## [Exercise]
Return, in their exact form, the lines that lie between the start of the data below and the line containing "You are a computer-use agent. The width", with both ends included.

Stored records:
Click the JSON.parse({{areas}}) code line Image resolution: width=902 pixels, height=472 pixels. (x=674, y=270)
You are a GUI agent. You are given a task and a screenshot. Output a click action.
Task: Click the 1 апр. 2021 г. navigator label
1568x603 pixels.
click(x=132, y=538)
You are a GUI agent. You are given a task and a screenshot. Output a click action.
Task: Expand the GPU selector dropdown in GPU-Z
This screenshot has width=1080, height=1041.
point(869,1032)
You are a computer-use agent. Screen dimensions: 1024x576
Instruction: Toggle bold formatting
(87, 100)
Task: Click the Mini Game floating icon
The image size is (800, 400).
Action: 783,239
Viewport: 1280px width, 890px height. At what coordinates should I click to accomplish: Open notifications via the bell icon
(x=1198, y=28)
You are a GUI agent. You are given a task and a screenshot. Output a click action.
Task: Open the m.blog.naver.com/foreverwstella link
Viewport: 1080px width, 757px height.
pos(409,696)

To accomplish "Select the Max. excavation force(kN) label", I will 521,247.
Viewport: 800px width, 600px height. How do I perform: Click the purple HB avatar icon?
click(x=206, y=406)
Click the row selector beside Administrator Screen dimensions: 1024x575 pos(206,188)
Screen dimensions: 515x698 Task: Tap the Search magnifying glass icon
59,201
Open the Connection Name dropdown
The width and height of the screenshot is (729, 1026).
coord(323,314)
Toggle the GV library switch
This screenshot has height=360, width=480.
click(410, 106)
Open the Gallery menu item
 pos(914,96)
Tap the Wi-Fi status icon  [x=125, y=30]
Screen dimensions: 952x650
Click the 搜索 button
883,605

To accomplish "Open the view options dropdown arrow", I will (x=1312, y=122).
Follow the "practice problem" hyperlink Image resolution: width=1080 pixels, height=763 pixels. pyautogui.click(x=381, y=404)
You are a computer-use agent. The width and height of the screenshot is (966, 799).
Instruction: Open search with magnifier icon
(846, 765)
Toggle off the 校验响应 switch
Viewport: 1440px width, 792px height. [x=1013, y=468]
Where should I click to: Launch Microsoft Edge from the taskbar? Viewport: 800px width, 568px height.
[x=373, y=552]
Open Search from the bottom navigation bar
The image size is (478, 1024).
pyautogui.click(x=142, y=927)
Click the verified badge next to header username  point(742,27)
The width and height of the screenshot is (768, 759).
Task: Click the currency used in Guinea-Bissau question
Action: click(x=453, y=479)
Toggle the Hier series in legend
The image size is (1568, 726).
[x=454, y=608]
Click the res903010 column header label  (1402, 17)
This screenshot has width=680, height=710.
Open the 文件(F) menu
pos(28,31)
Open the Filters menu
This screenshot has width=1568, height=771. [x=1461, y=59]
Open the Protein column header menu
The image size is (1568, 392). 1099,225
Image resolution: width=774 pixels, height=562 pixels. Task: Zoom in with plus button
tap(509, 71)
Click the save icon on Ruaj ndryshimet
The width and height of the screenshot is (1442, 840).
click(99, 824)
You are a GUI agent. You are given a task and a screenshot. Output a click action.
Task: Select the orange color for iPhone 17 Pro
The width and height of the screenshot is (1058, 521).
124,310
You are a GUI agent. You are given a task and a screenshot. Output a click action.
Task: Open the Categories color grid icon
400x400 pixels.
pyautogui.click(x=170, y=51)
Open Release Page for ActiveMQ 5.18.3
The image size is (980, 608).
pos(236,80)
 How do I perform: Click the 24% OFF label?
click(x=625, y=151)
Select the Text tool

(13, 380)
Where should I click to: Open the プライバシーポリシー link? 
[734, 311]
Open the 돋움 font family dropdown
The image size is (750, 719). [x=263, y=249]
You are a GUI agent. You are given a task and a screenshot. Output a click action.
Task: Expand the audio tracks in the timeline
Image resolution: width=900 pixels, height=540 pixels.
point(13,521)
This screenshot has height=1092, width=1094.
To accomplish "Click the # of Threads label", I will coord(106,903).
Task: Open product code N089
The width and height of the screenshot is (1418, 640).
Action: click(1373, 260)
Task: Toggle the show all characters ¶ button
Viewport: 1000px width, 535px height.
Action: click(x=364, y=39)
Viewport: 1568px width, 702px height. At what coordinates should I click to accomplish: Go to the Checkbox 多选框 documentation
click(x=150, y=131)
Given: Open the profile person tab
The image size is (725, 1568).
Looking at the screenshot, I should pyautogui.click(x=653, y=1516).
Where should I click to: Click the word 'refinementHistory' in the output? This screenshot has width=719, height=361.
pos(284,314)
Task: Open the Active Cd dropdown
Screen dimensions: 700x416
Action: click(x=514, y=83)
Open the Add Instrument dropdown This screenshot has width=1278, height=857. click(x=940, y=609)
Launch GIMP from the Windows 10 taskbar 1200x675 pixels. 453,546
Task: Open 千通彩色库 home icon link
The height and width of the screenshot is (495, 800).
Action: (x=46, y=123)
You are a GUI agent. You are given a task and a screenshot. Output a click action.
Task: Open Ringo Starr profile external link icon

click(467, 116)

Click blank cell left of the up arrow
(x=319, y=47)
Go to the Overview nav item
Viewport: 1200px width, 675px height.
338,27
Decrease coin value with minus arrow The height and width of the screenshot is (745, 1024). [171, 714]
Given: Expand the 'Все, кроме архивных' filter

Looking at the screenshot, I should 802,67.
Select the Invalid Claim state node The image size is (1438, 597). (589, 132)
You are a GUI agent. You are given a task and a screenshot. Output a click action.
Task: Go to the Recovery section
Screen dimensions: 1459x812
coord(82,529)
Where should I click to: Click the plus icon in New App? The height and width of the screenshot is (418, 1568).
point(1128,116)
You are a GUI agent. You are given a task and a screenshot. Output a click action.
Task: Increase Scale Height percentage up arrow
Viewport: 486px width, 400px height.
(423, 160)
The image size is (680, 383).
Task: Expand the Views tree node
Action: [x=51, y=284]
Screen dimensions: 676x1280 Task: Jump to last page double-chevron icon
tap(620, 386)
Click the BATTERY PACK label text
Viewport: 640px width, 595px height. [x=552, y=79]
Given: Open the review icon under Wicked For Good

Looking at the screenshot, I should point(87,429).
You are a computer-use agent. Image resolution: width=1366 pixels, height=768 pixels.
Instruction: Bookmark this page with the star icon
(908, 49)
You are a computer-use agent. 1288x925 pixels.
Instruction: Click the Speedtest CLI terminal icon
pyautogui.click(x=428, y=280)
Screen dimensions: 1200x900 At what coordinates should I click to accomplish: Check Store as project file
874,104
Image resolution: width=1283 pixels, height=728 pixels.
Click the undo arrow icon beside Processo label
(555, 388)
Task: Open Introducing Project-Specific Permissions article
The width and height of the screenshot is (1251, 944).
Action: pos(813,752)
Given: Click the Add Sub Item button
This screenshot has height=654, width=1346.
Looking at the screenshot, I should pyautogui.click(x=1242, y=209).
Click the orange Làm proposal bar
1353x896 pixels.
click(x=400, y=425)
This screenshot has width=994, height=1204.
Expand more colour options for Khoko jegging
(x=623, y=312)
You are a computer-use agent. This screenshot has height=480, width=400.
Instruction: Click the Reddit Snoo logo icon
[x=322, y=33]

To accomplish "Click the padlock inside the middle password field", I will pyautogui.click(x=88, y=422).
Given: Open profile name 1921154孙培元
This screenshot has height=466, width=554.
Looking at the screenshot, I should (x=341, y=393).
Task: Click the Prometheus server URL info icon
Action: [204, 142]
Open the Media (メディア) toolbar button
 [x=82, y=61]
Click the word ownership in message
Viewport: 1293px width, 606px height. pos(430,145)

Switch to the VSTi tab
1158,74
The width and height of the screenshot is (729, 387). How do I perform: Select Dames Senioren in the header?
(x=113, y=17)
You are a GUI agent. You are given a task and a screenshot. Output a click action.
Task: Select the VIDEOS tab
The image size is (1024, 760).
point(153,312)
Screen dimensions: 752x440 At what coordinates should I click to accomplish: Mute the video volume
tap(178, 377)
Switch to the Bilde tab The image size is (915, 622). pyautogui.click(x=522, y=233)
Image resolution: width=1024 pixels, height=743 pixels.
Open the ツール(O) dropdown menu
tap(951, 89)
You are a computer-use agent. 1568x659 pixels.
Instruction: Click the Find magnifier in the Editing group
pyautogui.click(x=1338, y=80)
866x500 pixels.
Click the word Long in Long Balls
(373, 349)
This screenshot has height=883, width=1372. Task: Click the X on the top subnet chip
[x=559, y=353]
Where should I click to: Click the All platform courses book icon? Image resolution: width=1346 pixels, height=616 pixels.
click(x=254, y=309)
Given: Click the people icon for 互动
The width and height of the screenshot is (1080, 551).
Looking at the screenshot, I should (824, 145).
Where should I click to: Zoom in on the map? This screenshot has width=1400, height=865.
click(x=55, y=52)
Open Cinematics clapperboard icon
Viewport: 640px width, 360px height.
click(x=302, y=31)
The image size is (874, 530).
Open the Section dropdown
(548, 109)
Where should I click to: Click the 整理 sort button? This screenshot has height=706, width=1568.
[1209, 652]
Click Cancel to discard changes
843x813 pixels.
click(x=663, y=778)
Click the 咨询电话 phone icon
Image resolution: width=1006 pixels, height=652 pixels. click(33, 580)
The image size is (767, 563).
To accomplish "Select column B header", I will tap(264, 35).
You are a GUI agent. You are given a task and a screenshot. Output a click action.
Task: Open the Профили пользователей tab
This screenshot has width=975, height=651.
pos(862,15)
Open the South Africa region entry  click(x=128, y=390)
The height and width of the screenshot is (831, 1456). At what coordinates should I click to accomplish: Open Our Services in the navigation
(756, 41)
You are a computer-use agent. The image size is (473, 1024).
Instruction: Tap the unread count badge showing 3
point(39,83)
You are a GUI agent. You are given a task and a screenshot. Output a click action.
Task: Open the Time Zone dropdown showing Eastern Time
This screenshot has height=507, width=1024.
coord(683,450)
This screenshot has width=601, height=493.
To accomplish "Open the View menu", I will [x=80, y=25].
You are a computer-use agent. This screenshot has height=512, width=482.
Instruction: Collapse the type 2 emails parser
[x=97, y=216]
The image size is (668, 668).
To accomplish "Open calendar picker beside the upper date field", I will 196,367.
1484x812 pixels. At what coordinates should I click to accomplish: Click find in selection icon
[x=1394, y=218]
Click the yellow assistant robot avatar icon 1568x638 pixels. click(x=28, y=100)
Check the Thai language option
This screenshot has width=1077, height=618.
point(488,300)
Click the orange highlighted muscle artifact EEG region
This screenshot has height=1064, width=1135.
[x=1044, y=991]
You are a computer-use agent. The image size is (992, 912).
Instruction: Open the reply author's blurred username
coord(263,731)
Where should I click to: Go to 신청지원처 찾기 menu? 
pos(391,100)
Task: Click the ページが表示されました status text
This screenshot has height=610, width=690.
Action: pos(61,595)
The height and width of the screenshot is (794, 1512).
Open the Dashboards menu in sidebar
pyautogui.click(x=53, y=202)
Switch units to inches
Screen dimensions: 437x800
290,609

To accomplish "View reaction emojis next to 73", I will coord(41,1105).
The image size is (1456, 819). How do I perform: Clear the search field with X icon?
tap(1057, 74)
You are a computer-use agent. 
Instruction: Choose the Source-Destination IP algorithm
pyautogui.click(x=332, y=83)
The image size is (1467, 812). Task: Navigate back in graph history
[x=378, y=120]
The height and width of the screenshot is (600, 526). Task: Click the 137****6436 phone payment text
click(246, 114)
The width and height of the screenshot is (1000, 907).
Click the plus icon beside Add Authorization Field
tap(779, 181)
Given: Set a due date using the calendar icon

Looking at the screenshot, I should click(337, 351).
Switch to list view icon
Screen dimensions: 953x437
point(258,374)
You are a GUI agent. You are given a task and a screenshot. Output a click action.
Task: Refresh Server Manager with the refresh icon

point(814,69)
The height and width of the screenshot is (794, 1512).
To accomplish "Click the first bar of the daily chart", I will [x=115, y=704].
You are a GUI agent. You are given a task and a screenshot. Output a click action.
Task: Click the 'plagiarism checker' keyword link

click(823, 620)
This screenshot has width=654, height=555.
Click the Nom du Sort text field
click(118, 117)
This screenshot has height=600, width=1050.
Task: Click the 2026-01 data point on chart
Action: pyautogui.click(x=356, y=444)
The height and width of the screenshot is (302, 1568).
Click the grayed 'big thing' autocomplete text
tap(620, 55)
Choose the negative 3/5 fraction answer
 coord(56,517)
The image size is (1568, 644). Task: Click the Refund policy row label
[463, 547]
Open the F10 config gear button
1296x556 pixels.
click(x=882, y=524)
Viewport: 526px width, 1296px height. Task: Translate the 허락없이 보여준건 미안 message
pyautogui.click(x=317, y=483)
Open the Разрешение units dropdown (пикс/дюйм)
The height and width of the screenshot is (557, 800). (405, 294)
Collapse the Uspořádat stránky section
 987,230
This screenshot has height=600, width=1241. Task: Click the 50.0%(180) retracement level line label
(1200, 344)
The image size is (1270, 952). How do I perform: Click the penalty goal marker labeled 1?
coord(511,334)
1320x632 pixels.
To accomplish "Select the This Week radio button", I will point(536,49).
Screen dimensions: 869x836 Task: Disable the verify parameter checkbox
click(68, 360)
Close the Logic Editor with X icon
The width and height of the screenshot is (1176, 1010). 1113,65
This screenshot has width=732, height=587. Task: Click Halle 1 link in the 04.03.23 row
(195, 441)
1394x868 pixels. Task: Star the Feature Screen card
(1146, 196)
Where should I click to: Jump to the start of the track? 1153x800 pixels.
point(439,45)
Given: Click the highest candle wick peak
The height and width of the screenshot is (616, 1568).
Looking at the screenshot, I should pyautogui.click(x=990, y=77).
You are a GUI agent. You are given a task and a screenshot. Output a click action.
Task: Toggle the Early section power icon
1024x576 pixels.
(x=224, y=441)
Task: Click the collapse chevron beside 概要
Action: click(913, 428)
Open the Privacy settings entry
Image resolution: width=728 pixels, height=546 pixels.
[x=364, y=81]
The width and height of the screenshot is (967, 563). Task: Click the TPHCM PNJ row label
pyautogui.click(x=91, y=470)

## [Task response]
Click the JSON.parse({{areas}}) code line Image resolution: width=902 pixels, height=472 pixels. (x=674, y=270)
You are a GUI agent. You are given a task and a screenshot. Output a click action.
Task: Click the 1 апр. 2021 г. navigator label
1568x603 pixels.
click(x=132, y=538)
You are a GUI agent. You are given a task and a screenshot. Output a click action.
Task: Expand the GPU selector dropdown in GPU-Z
This screenshot has width=1080, height=1041.
point(869,1032)
You are a computer-use agent. Screen dimensions: 1024x576
Instruction: Toggle bold formatting
(87, 100)
Task: Click the Mini Game floating icon
The image size is (800, 400).
Action: 783,239
Viewport: 1280px width, 890px height. At what coordinates should I click to accomplish: Open notifications via the bell icon
(x=1198, y=28)
You are a GUI agent. You are given a task and a screenshot. Output a click action.
Task: Open the m.blog.naver.com/foreverwstella link
Viewport: 1080px width, 757px height.
pos(409,696)

To accomplish "Select the Max. excavation force(kN) label", I will 521,247.
Viewport: 800px width, 600px height. How do I perform: Click the purple HB avatar icon?
click(x=206, y=406)
Click the row selector beside Administrator Screen dimensions: 1024x575 pos(206,188)
Screen dimensions: 515x698 Task: Tap the Search magnifying glass icon
59,201
Open the Connection Name dropdown
The width and height of the screenshot is (729, 1026).
coord(323,314)
Toggle the GV library switch
This screenshot has height=360, width=480.
click(410, 106)
Open the Gallery menu item
 pos(914,96)
Tap the Wi-Fi status icon  [x=125, y=30]
Screen dimensions: 952x650
Click the 搜索 button
883,605

To accomplish "Open the view options dropdown arrow", I will (x=1312, y=122).
Follow the "practice problem" hyperlink Image resolution: width=1080 pixels, height=763 pixels. pyautogui.click(x=381, y=404)
You are a computer-use agent. The width and height of the screenshot is (966, 799).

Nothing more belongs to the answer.